Les Etats-Unis ont également d'autres raisons de continuer ce "jeu des missiles Patriot" et le jeu autour d'eux. Ils ont déjà laissé entendre qu'ils aimeraient obtenir, en échange de leur renoncement au déploiement d'un nouveau système de défense antimissile en Pologne et en République tchèque, l'accord immédiat de la Russie de réduire ses armements stratégiques offensifs de 80%, autrement dit de ramener le nombre des ogives nucléaires stratégiques à 1 000 pièces pour chacune des deux parties. La Russie a actuellement peu de raisons de se réjouir de cette proposition qui, du reste, n'est pas encore clairement formulée. L'Amérique mettant actuellement l'accent sur le renforcement de ses systèmes de défense antimissile et le passage aux missiles de croisière nucléaires à moyenne portée (jusqu'à 3000 km), Moscou ne juge pas utile de réduire le nombre d'ogives de ses armements stratégiques offensifs. Au contraire, la Russie modernise son "parc de missiles balistiques". Réduire le nombre d'ogives des armements stratégiques offensifs à la demande des Américains signifierait créer un déséquilibre des forces nucléaires, donner automatiquement aux Etats-Unis une supériorité très importante en ce qui concerne les vecteurs moyenne portée et la défense antimissile.

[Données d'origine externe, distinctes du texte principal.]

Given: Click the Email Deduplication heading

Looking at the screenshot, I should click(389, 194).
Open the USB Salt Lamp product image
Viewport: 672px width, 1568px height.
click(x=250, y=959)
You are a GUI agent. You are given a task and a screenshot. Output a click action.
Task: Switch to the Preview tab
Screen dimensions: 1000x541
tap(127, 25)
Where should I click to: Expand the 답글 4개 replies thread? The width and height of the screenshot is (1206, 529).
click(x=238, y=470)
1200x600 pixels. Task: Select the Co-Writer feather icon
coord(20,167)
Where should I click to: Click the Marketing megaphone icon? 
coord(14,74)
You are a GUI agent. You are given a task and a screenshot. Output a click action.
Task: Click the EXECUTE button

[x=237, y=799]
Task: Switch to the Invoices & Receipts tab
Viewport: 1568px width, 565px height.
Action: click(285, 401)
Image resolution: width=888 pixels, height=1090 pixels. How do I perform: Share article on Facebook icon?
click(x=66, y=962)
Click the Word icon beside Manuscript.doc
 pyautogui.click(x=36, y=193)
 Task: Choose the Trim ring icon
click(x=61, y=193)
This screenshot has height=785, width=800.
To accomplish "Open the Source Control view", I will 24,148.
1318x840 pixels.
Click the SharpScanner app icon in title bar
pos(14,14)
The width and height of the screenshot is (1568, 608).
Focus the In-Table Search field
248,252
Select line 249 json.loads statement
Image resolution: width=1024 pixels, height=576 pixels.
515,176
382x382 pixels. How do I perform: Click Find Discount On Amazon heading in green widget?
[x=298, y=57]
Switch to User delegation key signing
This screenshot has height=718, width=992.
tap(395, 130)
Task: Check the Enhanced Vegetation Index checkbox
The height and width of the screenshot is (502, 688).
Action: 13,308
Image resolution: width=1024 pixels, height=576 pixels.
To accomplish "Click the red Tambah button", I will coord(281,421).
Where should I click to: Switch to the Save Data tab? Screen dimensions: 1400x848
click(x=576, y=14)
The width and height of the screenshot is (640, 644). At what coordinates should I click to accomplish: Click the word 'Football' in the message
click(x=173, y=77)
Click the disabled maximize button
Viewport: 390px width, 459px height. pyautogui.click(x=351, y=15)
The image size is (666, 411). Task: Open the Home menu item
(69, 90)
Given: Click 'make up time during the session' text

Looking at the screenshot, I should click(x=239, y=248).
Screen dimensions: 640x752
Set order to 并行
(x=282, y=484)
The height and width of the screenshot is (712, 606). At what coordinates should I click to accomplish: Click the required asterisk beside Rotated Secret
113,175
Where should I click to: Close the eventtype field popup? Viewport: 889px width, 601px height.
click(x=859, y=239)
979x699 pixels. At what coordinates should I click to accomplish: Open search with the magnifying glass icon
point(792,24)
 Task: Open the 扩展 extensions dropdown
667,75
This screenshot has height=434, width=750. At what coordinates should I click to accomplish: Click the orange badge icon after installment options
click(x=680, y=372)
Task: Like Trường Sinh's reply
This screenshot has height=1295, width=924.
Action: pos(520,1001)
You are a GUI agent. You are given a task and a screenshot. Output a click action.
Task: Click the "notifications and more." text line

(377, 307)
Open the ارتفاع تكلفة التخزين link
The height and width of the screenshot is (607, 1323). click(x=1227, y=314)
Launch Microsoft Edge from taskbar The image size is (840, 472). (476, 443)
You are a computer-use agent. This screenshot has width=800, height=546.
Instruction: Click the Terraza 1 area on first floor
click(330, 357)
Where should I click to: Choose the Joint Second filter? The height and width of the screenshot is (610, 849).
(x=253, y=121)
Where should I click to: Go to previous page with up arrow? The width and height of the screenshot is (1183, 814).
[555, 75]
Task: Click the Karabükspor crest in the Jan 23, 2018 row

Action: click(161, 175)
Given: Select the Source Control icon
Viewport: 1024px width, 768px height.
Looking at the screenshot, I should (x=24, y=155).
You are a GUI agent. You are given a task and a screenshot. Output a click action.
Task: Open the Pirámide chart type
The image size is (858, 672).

Tout système de combat, y compris celui de défense antimissile, déployé dans les régions (telle la Pologne) d'opposition des puissances nucléaires devient un instrument de géopolitique. Les missiles Patriot ne font pas exception à la règle. De plus, les Etats-Unis en ont aussi besoin en Pologne en tant qu'atout pour jouer la "carte iranienne". Le chef du Pentagone, Robert Gates, a déclaré presque sans ambages, dans une interview accordée à la mi-février au journal polonais Rzeczpospolita, que l'avenir tant du bouclier antimissile que des missiles Patriot en Pologne dépendrait directement de la position de Moscou à l'égard de l'Iran. Si la Russie accepte le point de vue américain, fait pression sur Téhéran et occupe une position plus rigide, en l'obligeant à renoncer au développement de son programme nucléaire, le déploiement du bouclier antimissile et, par conséquent, de missiles Patriot en Pologne ne sera plus nécessaire. Mais il est peu probable que la Russie y consente. Elle a déjà achevé la construction de la première tranche de la centrale nucléaire de Bouchehr et s'apprête à conclure des contrats en vue de poursuivre la coopération dans ce domaine. "Faire pression" sur Téhéran signifierait perdre des contrats.

La Pologne, au demeurant, n'a pas besoin d'installer des missiles Patriot sans déploiement du système d'intercepteurs balistiques américains. Elle est déjà suffisamment bien protégée, sans eux, par les systèmes antimissiles de l'OTAN.

Les opinions exprimées dans cet article sont laissées à la stricte responsabilité de l'auteur.